研究發現新的膀胱癌腫瘤免疫療法
作者:
小柯機器人發布時間:2019/7/28 19:00:38
近日,來自西班牙的多個研究組合作揭示了抑制G9a/DNMT通路可激活免疫介導的膀胱癌清除。2019年7月出版的《自然—醫學》發表了這項成果。
研究人員發現高G9a (EHMT2)表達與膀胱癌的臨床預後不良有關,而通過一個新的抑制劑(CM-272)靶向G9a/DNMT甲基轉移酶活性可誘導細胞凋亡和免疫原性細胞死亡。通過使用具有正常免疫力的四基因敲除(Pten、Trp53、Rb1、Rbl1)的惡性膀胱癌肌肉轉移轉基因小鼠模型,研究人員證實CM-272與順鉑聯用治療能夠顯著性地消除原發灶與轉移灶。當CM-272與anti-PD-L1聯用時,抗腫瘤效果甚至能在不使用順鉑時顯著提升。這些療效與內源性的腫瘤免疫反應和免疫原性細胞死亡有關,其將免疫不響應的腫瘤轉變為免疫響應的腫瘤。
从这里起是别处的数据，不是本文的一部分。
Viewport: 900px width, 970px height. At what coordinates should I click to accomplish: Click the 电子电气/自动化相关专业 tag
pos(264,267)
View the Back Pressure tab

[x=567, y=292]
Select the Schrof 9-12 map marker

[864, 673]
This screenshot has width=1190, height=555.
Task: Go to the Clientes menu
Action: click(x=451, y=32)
研究人員發現,膀胱癌病人隊列中G9a的表達增加與PD-L1抑制的耐藥性相關。綜上所述,這些發現為表觀遺傳抑制劑與免疫檢查點阻斷聯用治療膀胱癌提供了新的希望。
附:英文原文
Title: Inhibition of a G9a/DNMT network triggers immune-mediated bladder cancer regression
Author:Cristina Segovia, Edurne San José-Enériz, Ester Munera-Maravilla, Mónica Martínez-Fernández, Leire Garate, Estíbaliz Miranda, Amaia Vilas-Zornoza, Iris Lodewijk, Carolina Rubio, Carmen Segrelles, Luis Vitores Valcárcel, Obdulia Rabal, Noelia Casares, Alejandra Bernardini, Cristian Suarez-Cabrera, Fernando F. López-Calderón, Puri Fortes, José A. Casado, Marta Dueñas, Felipe Villacampa, Juan José Lasarte, Félix Guerrero-Ramos, Guillermo de Velasco, Julen Oyarzabal, Daniel Castellano, Xabier Agirre, Felipe Prósper ,Jesús M. Paramio
Issue&Volume: Volume 25 Issue 7, July 2019
Abstract: Bladder cancer is lethal in its advanced, muscle-invasive phase with very limited therapeutic advances. Recent molecular characterization has defined new (epi)genetic drivers and potential targets for bladder cancer. The immune checkpoint inhibitors have shown remarkable efficacy but only in a limited fraction of bladder cancer patients. Here, we show that high G9a (EHMT2) expression is associated with poor clinical outcome in bladder cancer and that targeting G9a/DNMT methyltransferase activity with a novel inhibitor (CM-272) induces apoptosis and immunogenic cell death. Using an immunocompetent quadruple-knockout (PtenloxP/loxP; Trp53loxP/loxP; Rb1loxP/loxP; Rbl1−/−) transgenic mouse model of aggressive metastatic, muscle-invasive bladder cancer, we demonstrate that CM-272 + cisplatin treatment results in statistically significant regression of established tumors and metastases. The antitumor effect is significantly improved when CM-272 is combined with anti-programmed cell death ligand 1, even in the absence of cisplatin. These effects are associated with an endogenous antitumor immune response and immunogenic cell death with the conversion of a cold immune tumor into a hot tumor. Finally, increased G9a expression was associated with resistance to programmed cell death protein 1 inhibition in a cohort of patients with bladder cancer. In summary, these findings support new and promising opportunities for the treatment of bladder cancer using a combination of epigenetic inhibitors and immune checkpoint blockade.